*** Document segment ***

Saudi surplus to shrink to $48bn

Published
By Agencies
Saudi Arabia expects its budget surplus to shrink by a third to $48bn and economic growth to slow in 2007 after the world's top oil exporter cut output to follow OPEC (Organization of Petroleum Exporting Countries) policy, raised spending and paid off debt.

The finance ministry forecast a surplus for 2008, the sixth in a row, after two
 decades in which low oil prices left the government struggling to fund its welfare system. The 2006 surplus was $77bn, according to revised ministry figures.

Government debt would fall to 19 per cent of gross domestic product by the end of 2007 compared with 28 per cent of GDP in 2006, the finance ministry said in a statement on Monday.

A near five-fold increase in oil prices since 2002 has allowed
Saudi Arabia to slash public debt   all of which is owed to local institutions
from a peak of 119 per cent of GDP in the late 1990s.

The government set aside 53.5 billion riyals ($14.27bn) from the
 2007 surplus to pay back debt, just over half the amount allocated last year, the ministry said.

"They have to strike a balance and try to make sure that money supply doesn't
generate too much inflation in the economy," said Muhammed Younas Malick, a senior economist at National Commercial Bank, which forecast a $66bn surplus.

***

Stated exercise 1
Which lines of the listing contain the string "Viewport" with matching case? Collect each of them and copy it out.

*** Data in this exercise ***

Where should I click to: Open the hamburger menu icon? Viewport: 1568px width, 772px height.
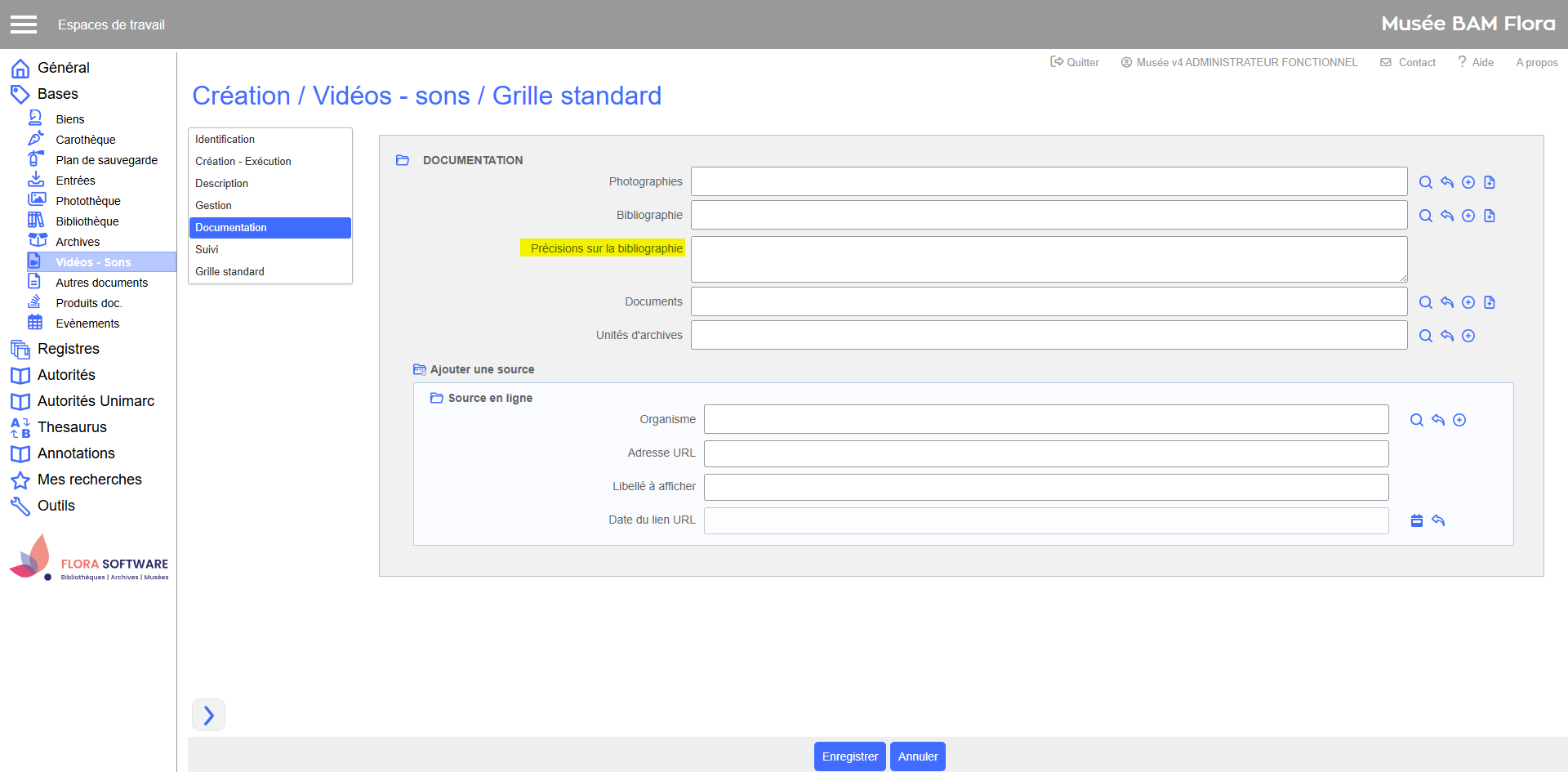tap(24, 25)
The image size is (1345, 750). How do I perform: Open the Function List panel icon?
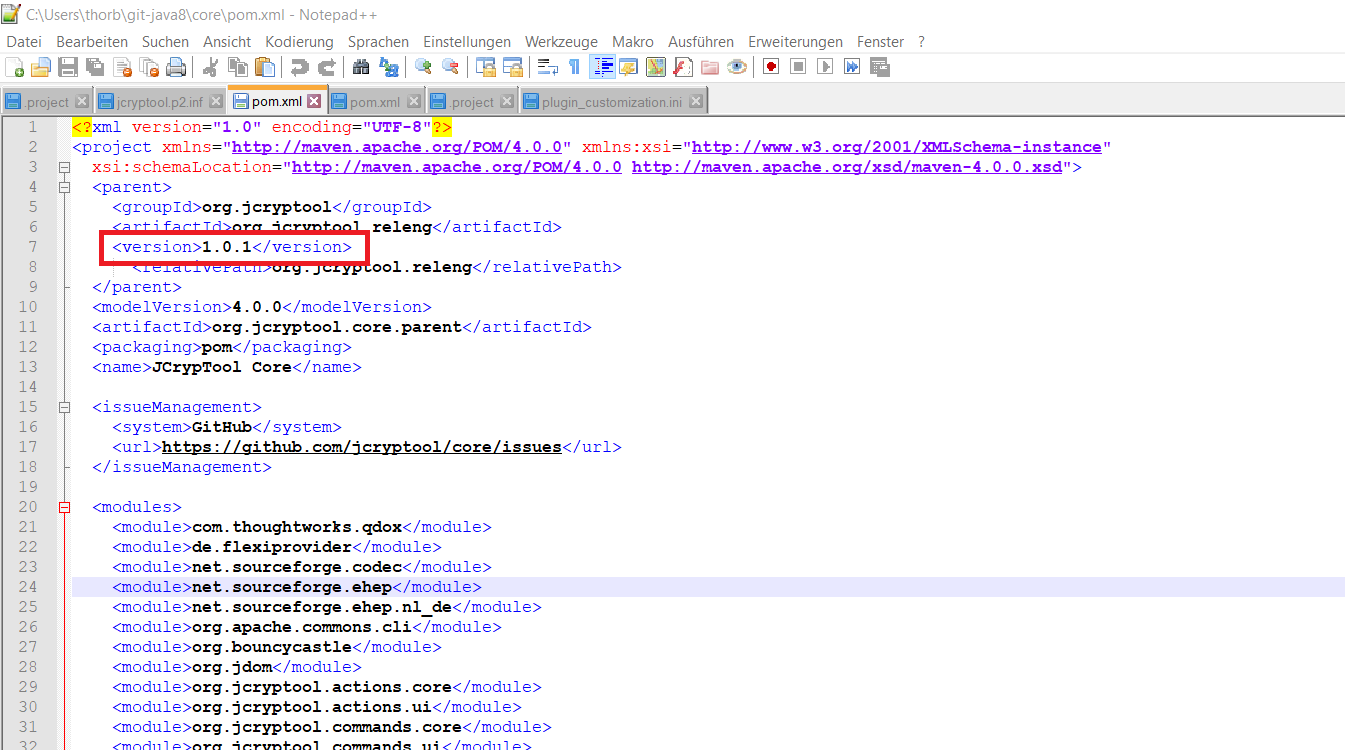tap(683, 67)
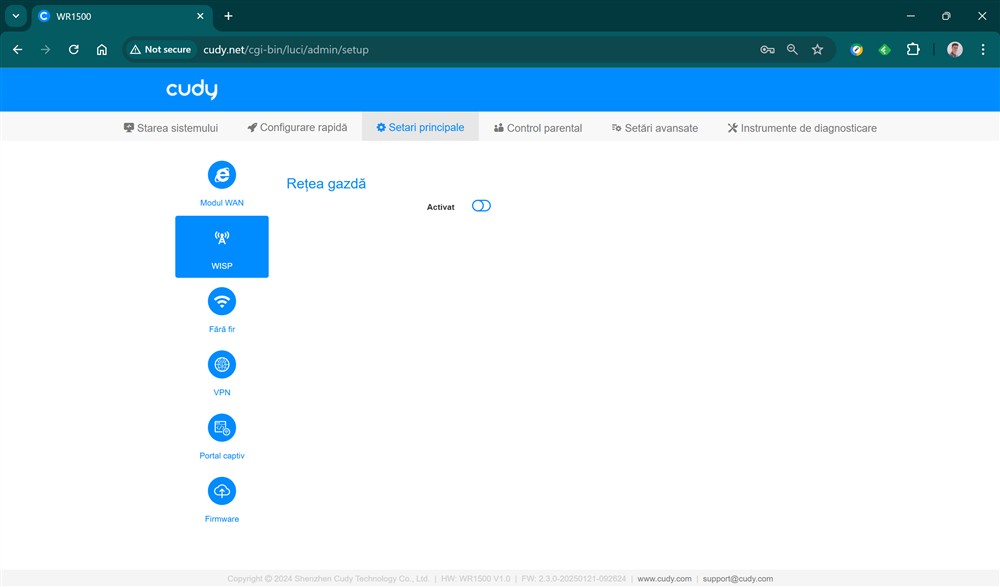Open the Modul WAN settings icon
Viewport: 1000px width, 587px height.
click(222, 175)
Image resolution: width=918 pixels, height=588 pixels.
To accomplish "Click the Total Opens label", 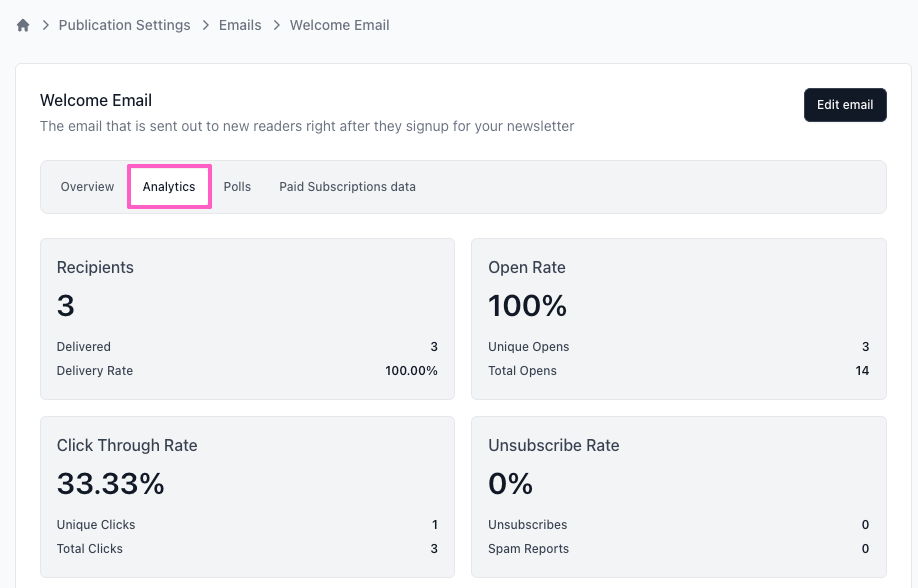I will (522, 371).
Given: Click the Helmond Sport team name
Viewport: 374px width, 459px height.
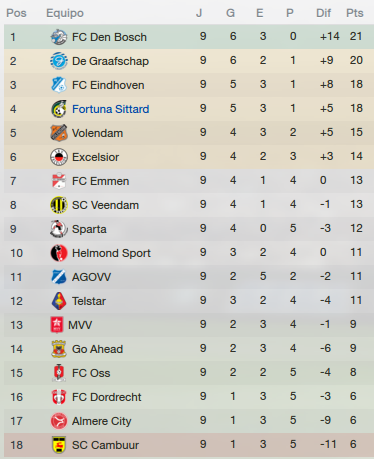Looking at the screenshot, I should pyautogui.click(x=111, y=253).
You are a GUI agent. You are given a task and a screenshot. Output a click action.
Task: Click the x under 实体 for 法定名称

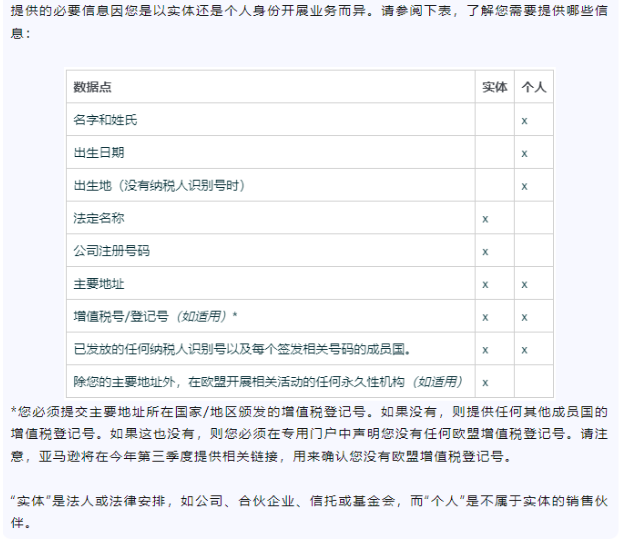pyautogui.click(x=485, y=219)
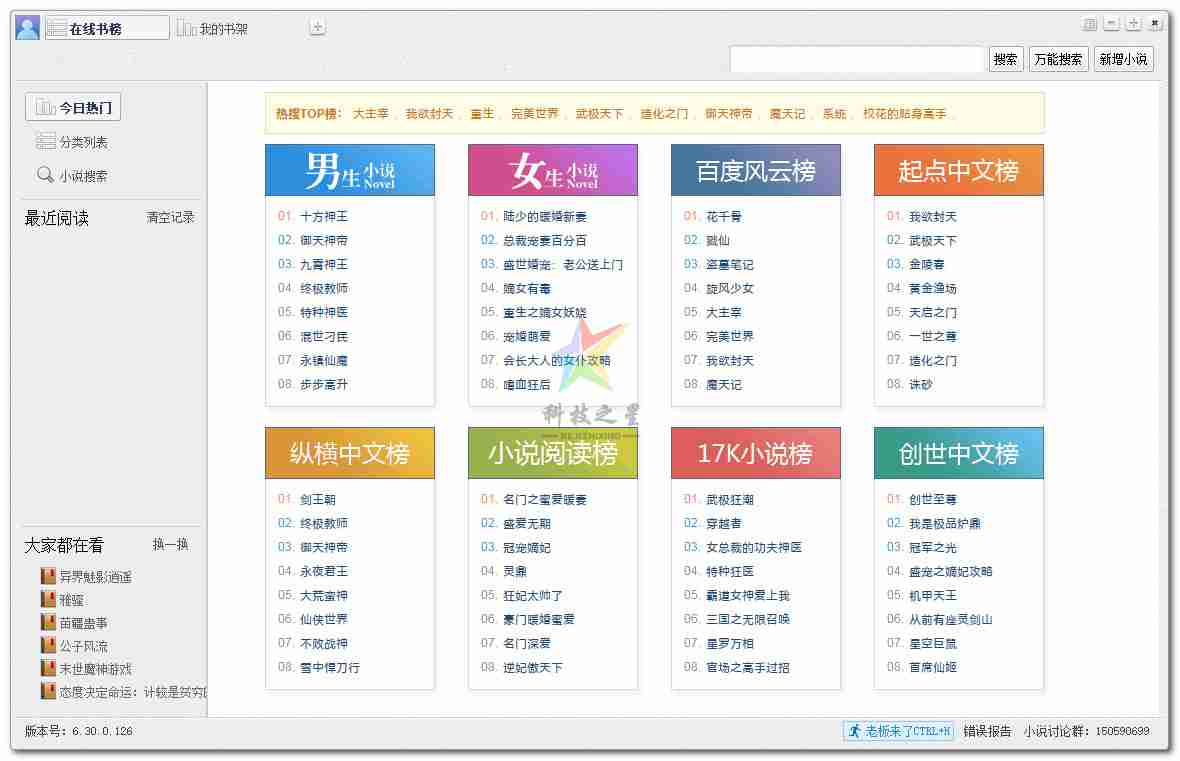The width and height of the screenshot is (1180, 761).
Task: Click inside the search input field
Action: coord(855,58)
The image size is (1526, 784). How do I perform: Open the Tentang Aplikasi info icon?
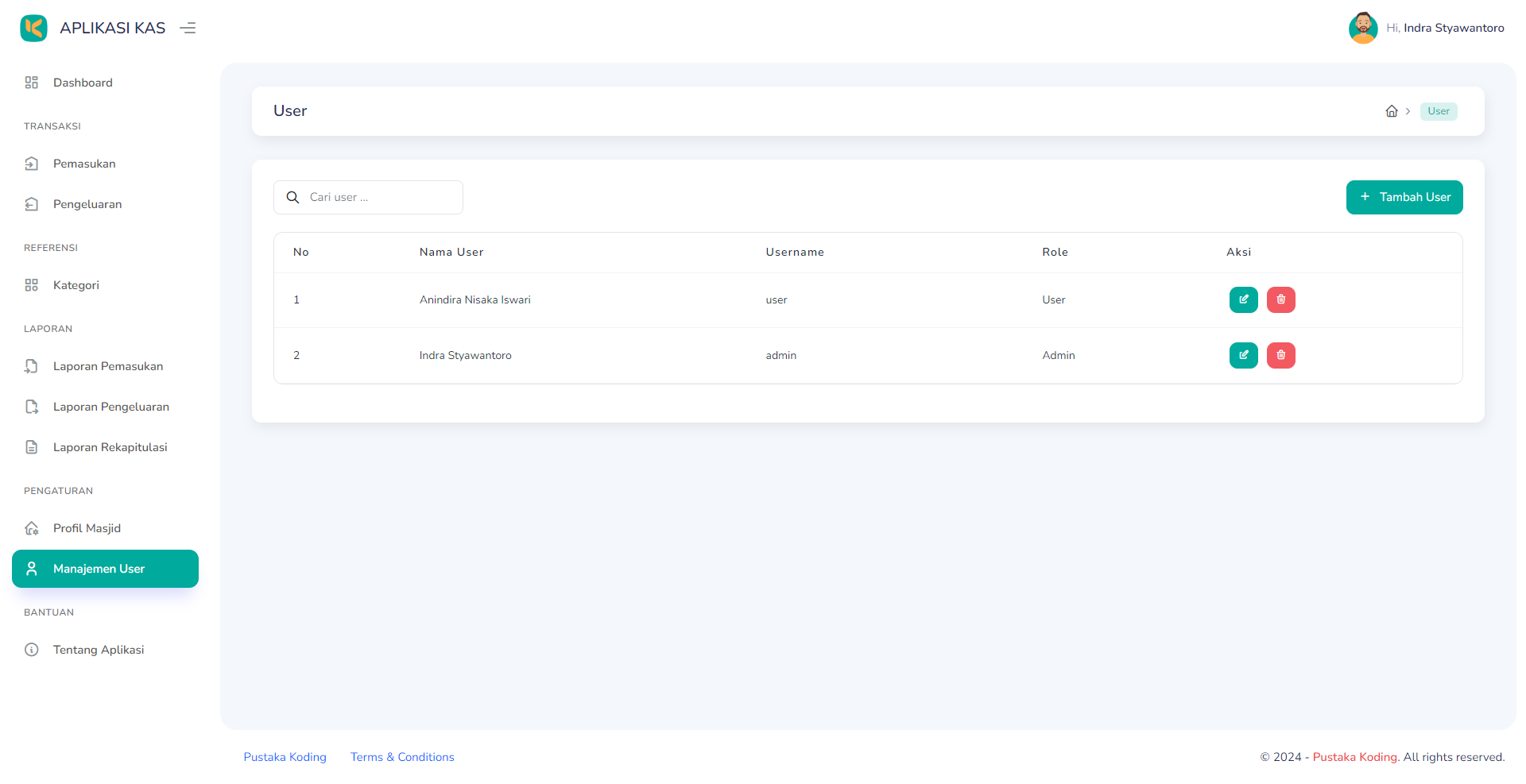pyautogui.click(x=32, y=650)
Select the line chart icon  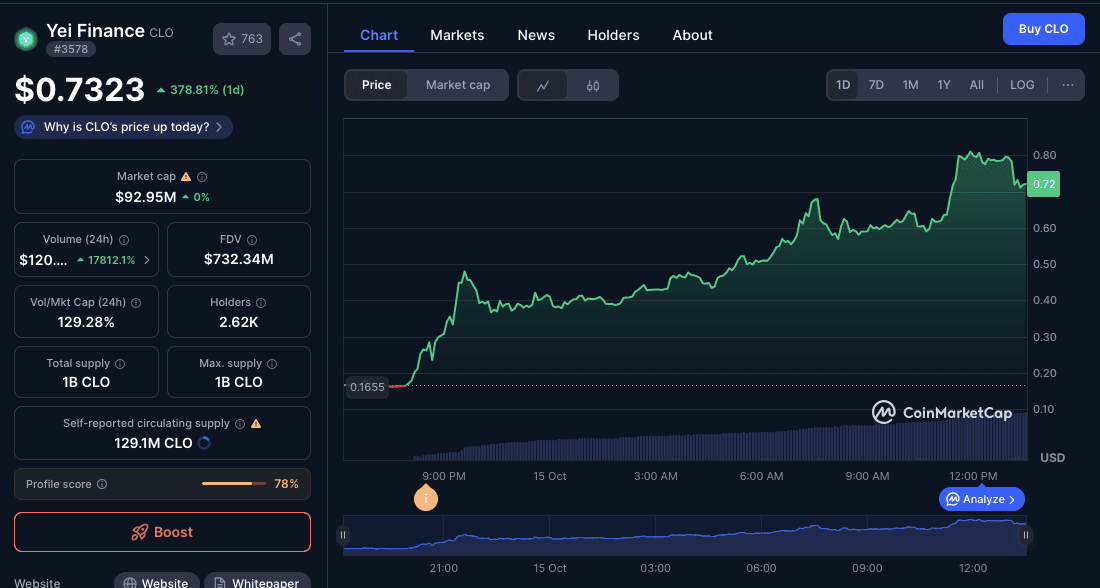(543, 86)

***

Stated exercise 2
Can you carry on the article about the Saudi budget surplus from the point where it stops?

Task response 1
Where should I click to: Open the hamburger menu icon? Viewport: 1568px width, 772px height.
Viewport: 1000px width, 587px height.
Viewport: 374px width, 459px height.

Task response 2
"If they pay it all back too quickly there will be too much liquidity in the market," he said.

In 2005 Finance Minister Ibrahim al-Assaf promised to reduce public debt to almost zero. Since then inflation has surged, hitting its highest in at least 12 years in October and money supply, an indicator of future inflation, is near a three-year high.


The Saudi central bank can do little to contain inflation because it must follow U.S. monetary policy to maintain the riyal's peg to the dollar. If it severs the peg,
the riyal will appreciate, reducing the local currency value of dollar denominated oil revenue.
Oil accounts for just under 50 per cent of Saudi Arabia's gross domestic product,
which the finance ministry said would grow 3.5 per cent in 2007 compared with 4.3 per cent last year.

"Mostly it was OPEC production cuts," said John Sfakianakis, chief economist at SABB bank, HSBC's Saudi affiliate. "Next year, with production going up, growth should be closer to 5 per cent," he said.

The OPEC agreed to cut output by a total of 1.7 million barrels in two
 moves that took effect on November 1, 2006 and February 1 this year. Saudi Arabia, as OPEC's largest producer, shouldered the bulk of the cuts.

The non-oil industrial sector would grow 8.6 per cent in 2007, the ministry said.

The 2008 budget forecast expenditure of 410 billion riyals and revenues of 450 billion riyals, the ministry said. Saudi budgets are usually based on conservative oil-price forecasts. Last year the ministry said it expected a 2007 surplus of $5.3 billion.


The government will spend 105 billion riyals on education and 44.4 billion riyals on health and social development, the ministry said.

The 2008 spending target is about 7 per cent higher than this year's.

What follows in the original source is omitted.